··· Data for analysis ···

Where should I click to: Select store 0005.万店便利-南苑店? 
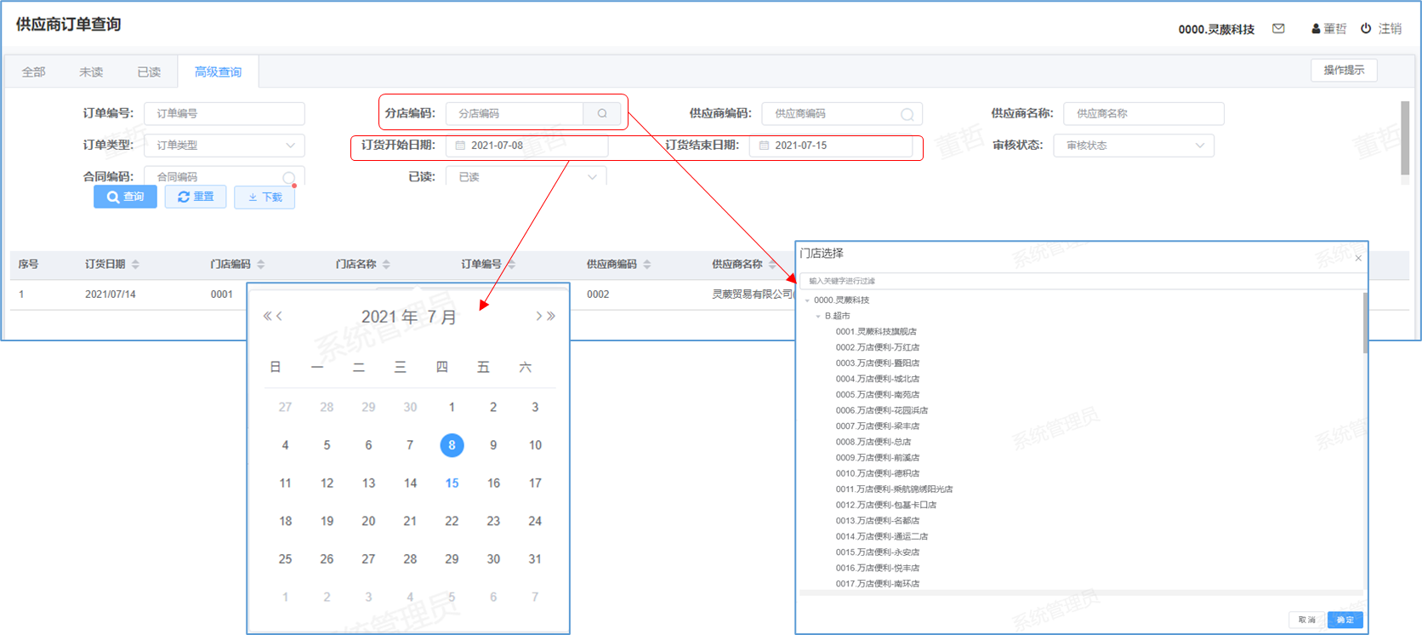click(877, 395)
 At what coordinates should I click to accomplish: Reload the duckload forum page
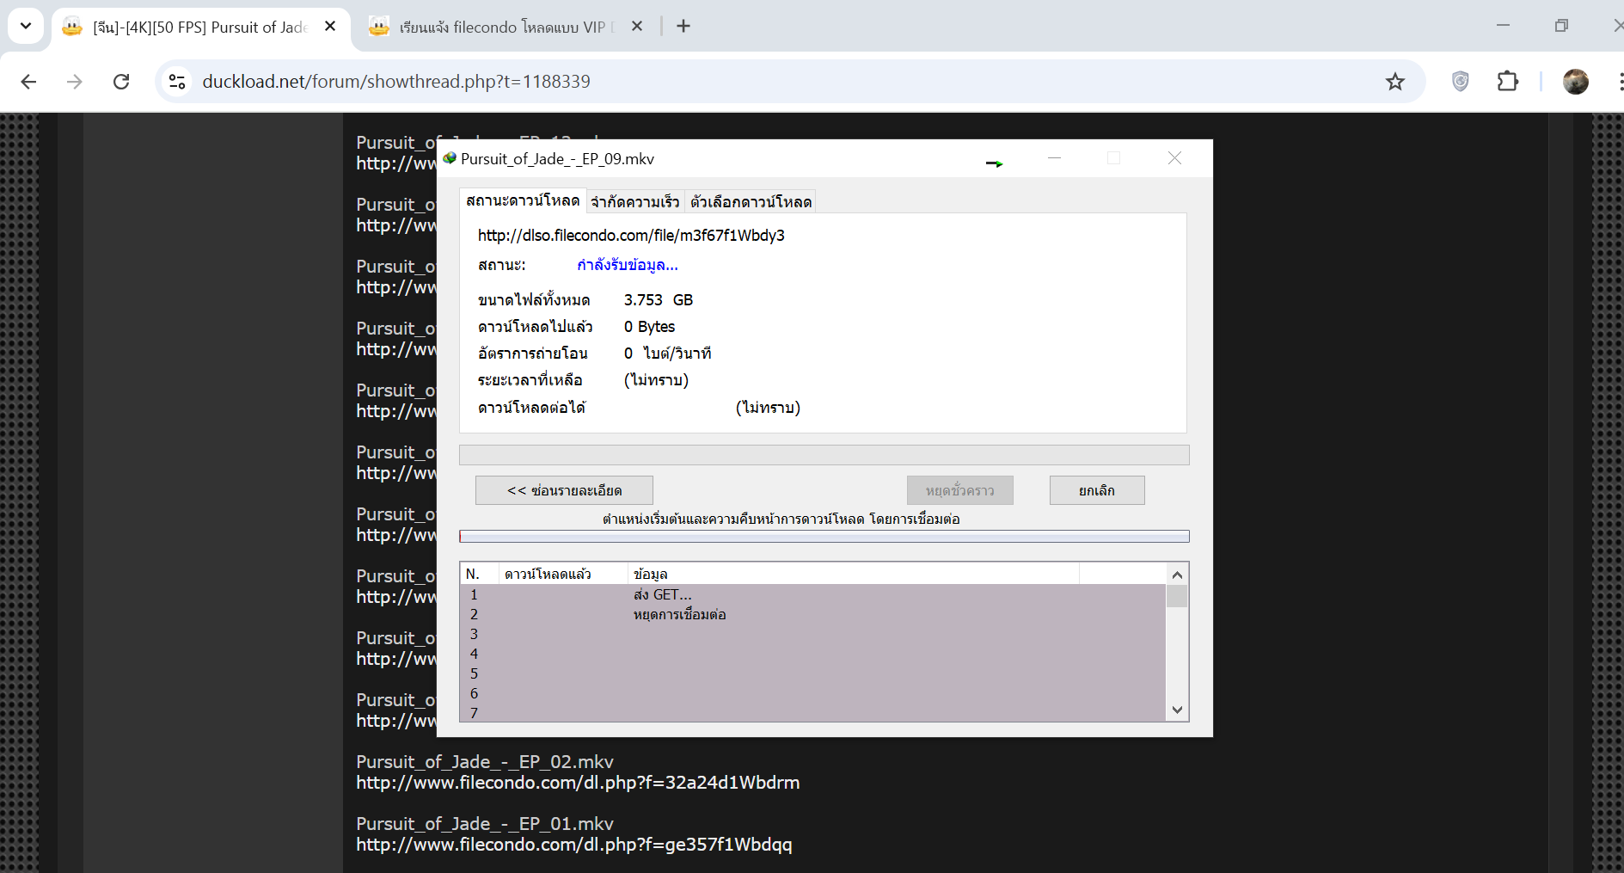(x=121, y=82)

···
··· Data for analysis ···

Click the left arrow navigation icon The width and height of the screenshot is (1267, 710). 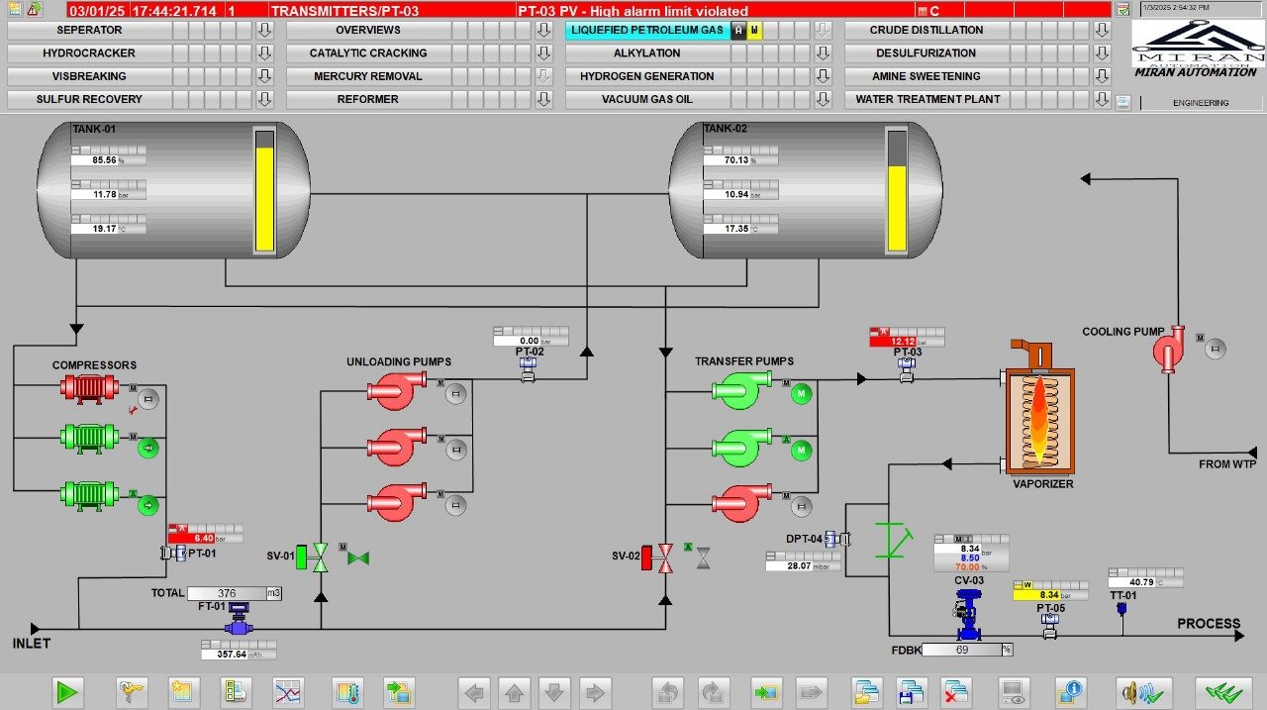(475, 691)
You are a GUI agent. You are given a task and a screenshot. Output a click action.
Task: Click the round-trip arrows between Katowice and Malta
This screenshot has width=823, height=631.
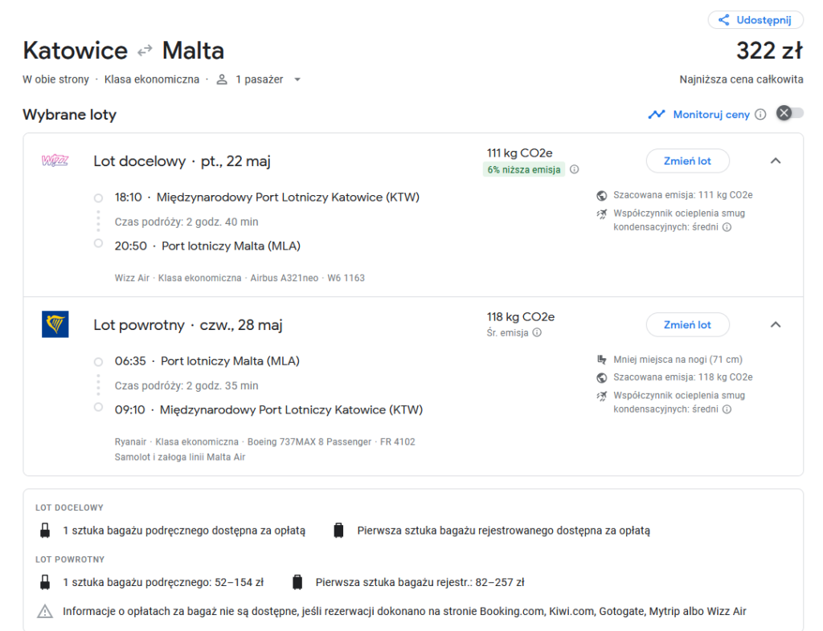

···
··· Data for analysis ···

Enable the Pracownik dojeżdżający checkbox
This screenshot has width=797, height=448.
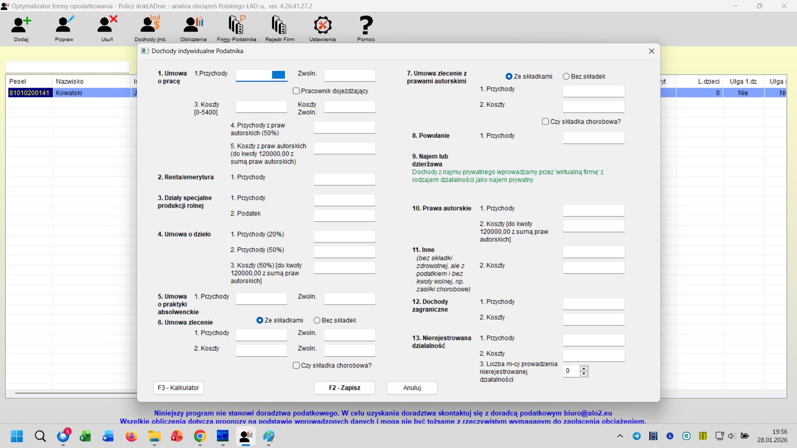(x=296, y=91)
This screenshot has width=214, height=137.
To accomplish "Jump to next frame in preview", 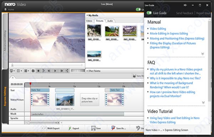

···

◆ Exercise requirements ◆
What you return must match, character for character, the lines above from the one with "This screenshot has width=797, height=448." through the one with "to next frame", minus any pictures.

◆ Answer space ◆
This screenshot has width=797, height=448.
(x=296, y=91)
This screenshot has width=214, height=137.
To accomplish "Jump to next frame in preview", 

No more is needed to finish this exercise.